*TASK REQUIREMENTS*: Please render the lines below as a Markdown table with the columns "Row" and "Line", numbering each row and omitting blank lines.

*STORED RECORDS*:
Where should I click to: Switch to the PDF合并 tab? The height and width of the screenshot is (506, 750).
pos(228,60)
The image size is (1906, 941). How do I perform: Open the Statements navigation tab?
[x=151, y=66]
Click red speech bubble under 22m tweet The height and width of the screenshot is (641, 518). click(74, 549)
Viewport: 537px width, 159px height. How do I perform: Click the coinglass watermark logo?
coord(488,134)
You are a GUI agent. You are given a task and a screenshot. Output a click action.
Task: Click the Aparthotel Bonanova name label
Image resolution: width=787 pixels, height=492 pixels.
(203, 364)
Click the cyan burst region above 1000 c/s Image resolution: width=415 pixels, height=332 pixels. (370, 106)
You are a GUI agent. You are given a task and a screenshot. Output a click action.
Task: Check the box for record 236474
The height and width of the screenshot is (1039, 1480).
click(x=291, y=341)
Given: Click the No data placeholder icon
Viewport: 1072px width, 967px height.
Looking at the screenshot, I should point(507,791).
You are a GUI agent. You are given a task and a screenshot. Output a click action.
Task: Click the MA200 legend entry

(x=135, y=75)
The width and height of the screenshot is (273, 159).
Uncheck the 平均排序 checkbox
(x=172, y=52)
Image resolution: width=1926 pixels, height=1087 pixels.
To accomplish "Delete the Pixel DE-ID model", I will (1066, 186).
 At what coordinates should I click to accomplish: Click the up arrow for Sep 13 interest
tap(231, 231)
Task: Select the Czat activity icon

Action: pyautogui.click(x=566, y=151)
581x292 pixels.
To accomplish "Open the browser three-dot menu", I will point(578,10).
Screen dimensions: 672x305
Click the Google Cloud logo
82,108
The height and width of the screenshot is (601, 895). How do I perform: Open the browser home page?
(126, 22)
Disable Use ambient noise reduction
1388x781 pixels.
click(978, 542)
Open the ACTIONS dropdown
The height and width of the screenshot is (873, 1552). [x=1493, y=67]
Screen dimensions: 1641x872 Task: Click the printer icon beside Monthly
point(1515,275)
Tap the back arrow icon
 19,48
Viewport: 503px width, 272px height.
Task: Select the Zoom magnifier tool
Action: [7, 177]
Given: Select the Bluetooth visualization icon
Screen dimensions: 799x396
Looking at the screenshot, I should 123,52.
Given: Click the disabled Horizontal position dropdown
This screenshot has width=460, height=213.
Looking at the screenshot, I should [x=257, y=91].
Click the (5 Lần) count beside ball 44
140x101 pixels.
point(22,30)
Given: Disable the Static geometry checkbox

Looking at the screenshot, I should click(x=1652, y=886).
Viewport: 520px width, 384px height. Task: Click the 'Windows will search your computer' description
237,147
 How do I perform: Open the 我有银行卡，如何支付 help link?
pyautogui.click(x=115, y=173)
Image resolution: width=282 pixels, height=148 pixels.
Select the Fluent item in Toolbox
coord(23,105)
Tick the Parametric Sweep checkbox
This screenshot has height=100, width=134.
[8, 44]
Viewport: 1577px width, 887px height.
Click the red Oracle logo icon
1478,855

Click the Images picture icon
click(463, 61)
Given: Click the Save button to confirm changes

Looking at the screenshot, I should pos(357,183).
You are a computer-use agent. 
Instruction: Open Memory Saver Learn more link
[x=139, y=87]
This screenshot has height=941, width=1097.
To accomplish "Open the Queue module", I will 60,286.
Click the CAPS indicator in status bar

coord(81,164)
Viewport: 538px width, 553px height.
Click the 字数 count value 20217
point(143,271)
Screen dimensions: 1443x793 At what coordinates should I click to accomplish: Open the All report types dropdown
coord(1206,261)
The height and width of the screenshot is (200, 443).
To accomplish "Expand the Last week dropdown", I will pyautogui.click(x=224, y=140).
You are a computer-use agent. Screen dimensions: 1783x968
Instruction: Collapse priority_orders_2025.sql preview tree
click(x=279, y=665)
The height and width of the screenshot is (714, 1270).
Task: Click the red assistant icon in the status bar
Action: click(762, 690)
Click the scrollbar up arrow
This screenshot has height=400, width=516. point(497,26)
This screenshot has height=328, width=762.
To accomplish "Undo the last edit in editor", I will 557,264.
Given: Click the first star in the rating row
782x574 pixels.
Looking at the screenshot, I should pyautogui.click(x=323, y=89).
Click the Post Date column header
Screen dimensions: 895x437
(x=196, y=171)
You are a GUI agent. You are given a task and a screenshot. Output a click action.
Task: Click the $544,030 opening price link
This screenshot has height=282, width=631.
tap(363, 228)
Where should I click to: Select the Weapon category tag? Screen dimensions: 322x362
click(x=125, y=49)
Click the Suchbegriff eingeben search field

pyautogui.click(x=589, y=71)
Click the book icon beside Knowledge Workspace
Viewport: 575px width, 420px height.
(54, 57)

*ANSWER*:
| Row | Line |
|---|---|
| 1 | Where should I click to: Switch to the PDF合并 tab? The height and width of the screenshot is (506, 750). |
| 2 | pos(228,60) |
| 3 | The image size is (1906, 941). How do I perform: Open the Statements navigation tab? |
| 4 | [x=151, y=66] |
| 5 | Click red speech bubble under 22m tweet The height and width of the screenshot is (641, 518). click(74, 549) |
| 6 | Viewport: 537px width, 159px height. How do I perform: Click the coinglass watermark logo? |
| 7 | coord(488,134) |
| 8 | You are a GUI agent. You are given a task and a screenshot. Output a click action. |
| 9 | Task: Click the Aparthotel Bonanova name label |
| 10 | Image resolution: width=787 pixels, height=492 pixels. |
| 11 | (203, 364) |
| 12 | Click the cyan burst region above 1000 c/s Image resolution: width=415 pixels, height=332 pixels. (370, 106) |
| 13 | You are a GUI agent. You are given a task and a screenshot. Output a click action. |
| 14 | Task: Check the box for record 236474 |
| 15 | The height and width of the screenshot is (1039, 1480). |
| 16 | click(x=291, y=341) |
| 17 | Given: Click the No data placeholder icon |
| 18 | Viewport: 1072px width, 967px height. |
| 19 | Looking at the screenshot, I should point(507,791). |
| 20 | You are a GUI agent. You are given a task and a screenshot. Output a click action. |
| 21 | Task: Click the MA200 legend entry |
| 22 | (x=135, y=75) |
| 23 | The width and height of the screenshot is (273, 159). |
| 24 | Uncheck the 平均排序 checkbox |
| 25 | (x=172, y=52) |
| 26 | Image resolution: width=1926 pixels, height=1087 pixels. |
| 27 | To accomplish "Delete the Pixel DE-ID model", I will (1066, 186). |
| 28 |  At what coordinates should I click to accomplish: Click the up arrow for Sep 13 interest |
| 29 | tap(231, 231) |
| 30 | Task: Select the Czat activity icon |
| 31 | Action: pyautogui.click(x=566, y=151) |
| 32 | 581x292 pixels. |
| 33 | To accomplish "Open the browser three-dot menu", I will point(578,10). |
| 34 | Screen dimensions: 672x305 |
| 35 | Click the Google Cloud logo |
| 36 | 82,108 |
| 37 | The height and width of the screenshot is (601, 895). How do I perform: Open the browser home page? |
| 38 | (126, 22) |
| 39 | Disable Use ambient noise reduction |
| 40 | 1388x781 pixels. |
| 41 | click(978, 542) |
| 42 | Open the ACTIONS dropdown |
| 43 | The height and width of the screenshot is (873, 1552). [x=1493, y=67] |
| 44 | Screen dimensions: 1641x872 Task: Click the printer icon beside Monthly |
| 45 | point(1515,275) |
| 46 | Tap the back arrow icon |
| 47 |  19,48 |
| 48 | Viewport: 503px width, 272px height. |
| 49 | Task: Select the Zoom magnifier tool |
| 50 | Action: [7, 177] |
| 51 | Given: Select the Bluetooth visualization icon |
| 52 | Screen dimensions: 799x396 |
| 53 | Looking at the screenshot, I should 123,52. |
| 54 | Given: Click the disabled Horizontal position dropdown |
| 55 | This screenshot has width=460, height=213. |
| 56 | Looking at the screenshot, I should [x=257, y=91]. |
| 57 | Click the (5 Lần) count beside ball 44 |
| 58 | 140x101 pixels. |
| 59 | point(22,30) |
| 60 | Given: Disable the Static geometry checkbox |
| 61 | Looking at the screenshot, I should click(x=1652, y=886). |
| 62 | Viewport: 520px width, 384px height. Task: Click the 'Windows will search your computer' description |
| 63 | 237,147 |
| 64 |  How do I perform: Open the 我有银行卡，如何支付 help link? |
| 65 | pyautogui.click(x=115, y=173) |
| 66 | Image resolution: width=282 pixels, height=148 pixels. |
| 67 | Select the Fluent item in Toolbox |
| 68 | coord(23,105) |
| 69 | Tick the Parametric Sweep checkbox |
| 70 | This screenshot has height=100, width=134. |
| 71 | [8, 44] |
| 72 | Viewport: 1577px width, 887px height. |
| 73 | Click the red Oracle logo icon |
| 74 | 1478,855 |
| 75 | Click the Images picture icon |
| 76 | click(463, 61) |
| 77 | Given: Click the Save button to confirm changes |
| 78 | Looking at the screenshot, I should pos(357,183). |
| 79 | You are a computer-use agent.  |
| 80 | Instruction: Open Memory Saver Learn more link |
| 81 | [x=139, y=87] |
| 82 | This screenshot has height=941, width=1097. |
| 83 | To accomplish "Open the Queue module", I will 60,286. |
| 84 | Click the CAPS indicator in status bar |
| 85 | coord(81,164) |
| 86 | Viewport: 538px width, 553px height. |
| 87 | Click the 字数 count value 20217 |
| 88 | point(143,271) |
| 89 | Screen dimensions: 1443x793 At what coordinates should I click to accomplish: Open the All report types dropdown |
| 90 | coord(1206,261) |
| 91 | The height and width of the screenshot is (200, 443). |
| 92 | To accomplish "Expand the Last week dropdown", I will pyautogui.click(x=224, y=140). |
| 93 | You are a computer-use agent. Screen dimensions: 1783x968 |
| 94 | Instruction: Collapse priority_orders_2025.sql preview tree |
| 95 | click(x=279, y=665) |
| 96 | The height and width of the screenshot is (714, 1270). |
| 97 | Task: Click the red assistant icon in the status bar |
| 98 | Action: click(762, 690) |
| 99 | Click the scrollbar up arrow |
| 100 | This screenshot has height=400, width=516. point(497,26) |
| 101 | This screenshot has height=328, width=762. |
| 102 | To accomplish "Undo the last edit in editor", I will 557,264. |
| 103 | Given: Click the first star in the rating row |
| 104 | 782x574 pixels. |
| 105 | Looking at the screenshot, I should pyautogui.click(x=323, y=89). |
| 106 | Click the Post Date column header |
| 107 | Screen dimensions: 895x437 |
| 108 | (x=196, y=171) |
| 109 | You are a GUI agent. You are given a task and a screenshot. Output a click action. |
| 110 | Task: Click the $544,030 opening price link |
| 111 | This screenshot has height=282, width=631. |
| 112 | tap(363, 228) |
| 113 | Where should I click to: Select the Weapon category tag? Screen dimensions: 322x362 |
| 114 | click(x=125, y=49) |
| 115 | Click the Suchbegriff eingeben search field |
| 116 | pyautogui.click(x=589, y=71) |
| 117 | Click the book icon beside Knowledge Workspace |
| 118 | Viewport: 575px width, 420px height. |
| 119 | (54, 57) |